Substrates of Isoprenoid-Modifying Enzymes

The term “isoprenoid precursor compound” is used interchangeably with “isoprenoid precursor substrate” to refer to a compound that is a product of the reaction of a terpene synthase on a polyprenyl diphosphate. The product of action of a terpene synthase (also referred to as a “terpene cyclase”) reaction is the so-called “terpene skeleton.” In some embodiments, the isoprenoid-modifying enzyme catalyzes the modification of a terpene skeleton, or a downstream product thereof. Thus, in some embodiments, the isoprenoid precursor is a terpene skeleton. Isoprenoid precursor substrates of an isoprenoid precursor-modifying enzyme include monoterpenes, diterpenes, triterpenes, and sesquiterpenes.

Monoterpene substrates of an isoprenoid-modifying enzyme encoded by a subject nucleic acid include, but are not limited to, any monoterpene substrate that yields an oxidation product that is a monoterpene compound or is an intermediate in a biosynthetic pathway that gives rise to a monoterpene compound. Exemplary monoterpene substrates include, but are not limited to, monoterpene substrates that fall into any of the following families: Acyclic monoterpenes, Dimethyloctanes, Menthanes, Irregular Monoterpenoids, Cineols, Camphanes, Isocamphanes, Monocyclic monoterpenes, Pinanes, Fenchanes, Thujanes, Caranes, lonones, Iridanes, and Cannabanoids. Exemplary monoterpene substrates, intermediates, and products include, but are not limited to, limonene, citranellol, geraniol, menthol, perillyl alcohol, linalool, and thujone.
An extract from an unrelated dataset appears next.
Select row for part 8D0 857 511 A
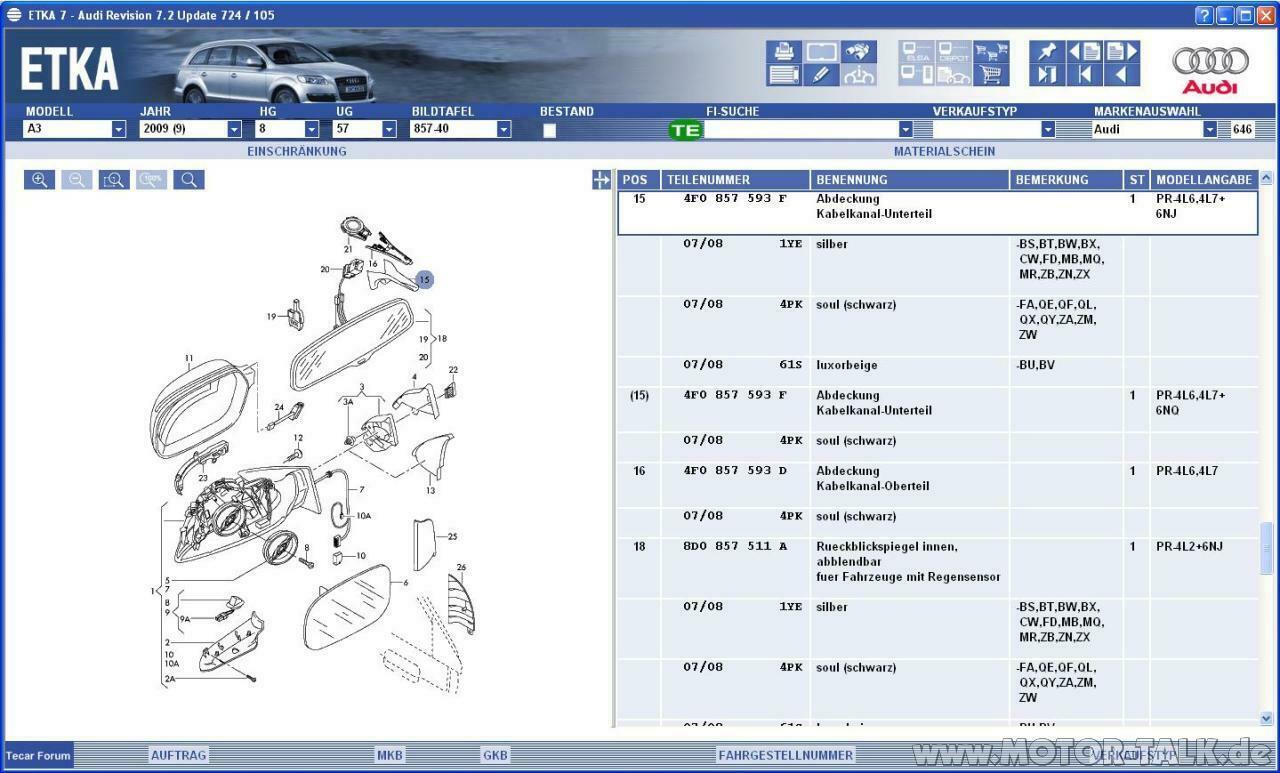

Diterpene substrates of an isoprenoid-modifying enzyme encoded by a subject nucleic acid include, but are not limited to, any diterpene substrate that yields an oxidation product that is a diterpene compound or is an intermediate in a biosynthetic pathway that gives rise to a diterpene compound. Exemplary diterpene substrates include, but are not limited to, diterpene substrates that fall into any of the following families: Acyclic Diterpenoids, Bicyclic Diterpenoids, Monocyclic Diterpenoids, Labdanes, Clerodanes, Taxanes, Tricyclic Diterpenoids, Tetracyclic Diterpenoids, Kaurenes, Beyerenes, Atiserenes, Aphidicolins, Grayanotoxins, Gibberellins, Macrocyclic Diterpenes, and Elizabethatrianes. Exemplary diterpene substrates, intermediates, and products include, but are not limited to, casbene, eleutherobin, paclitaxel, prostratin, and pseudopterosin.
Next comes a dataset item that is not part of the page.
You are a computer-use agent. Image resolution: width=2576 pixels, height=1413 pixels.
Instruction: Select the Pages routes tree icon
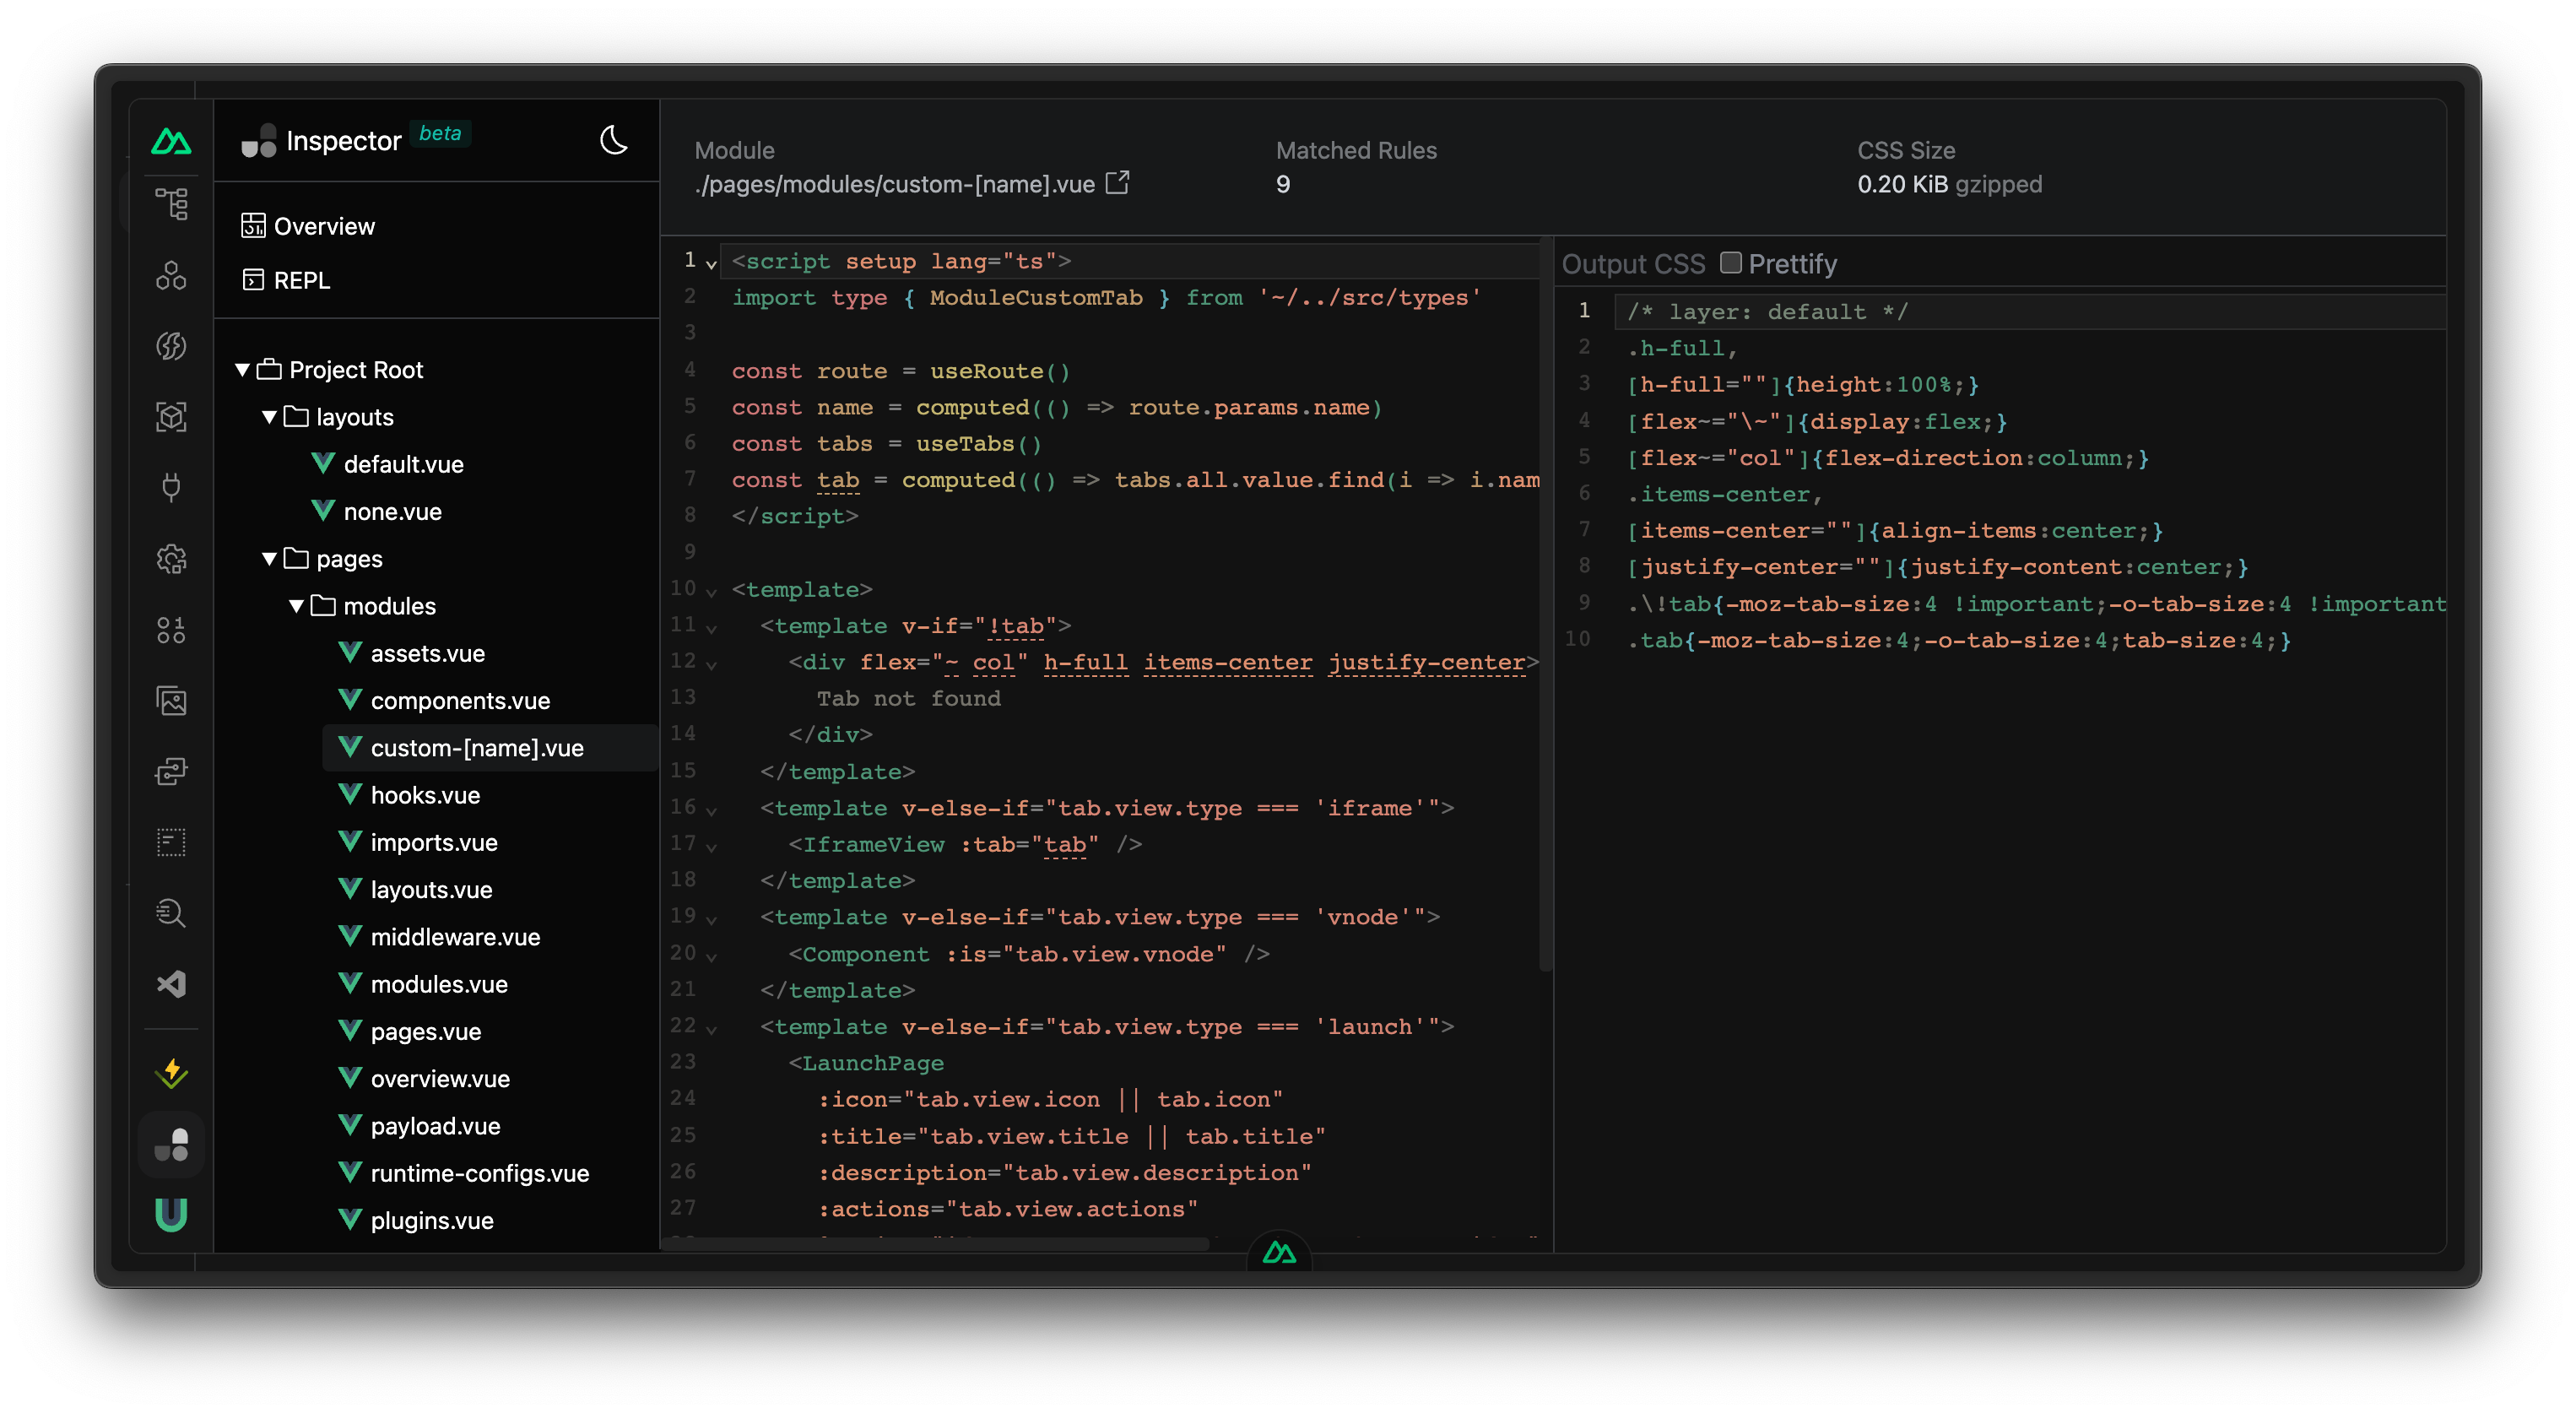[x=172, y=203]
Triterpene substrates of an isoprenoid-modifying enzyme encoded by a subject nucleic acid include, but are not limited to, any triterpene substrate that yields an oxidation product that is a triterpene compound or is an intermediate in a biosynthetic pathway that gives rise to a triterpene compound. Exemplary triterpene substrates, intermediates, and products include, but are not limited to, arbrusideE, bruceantin, testosterone, progesterone, cortisone, and digitoxin.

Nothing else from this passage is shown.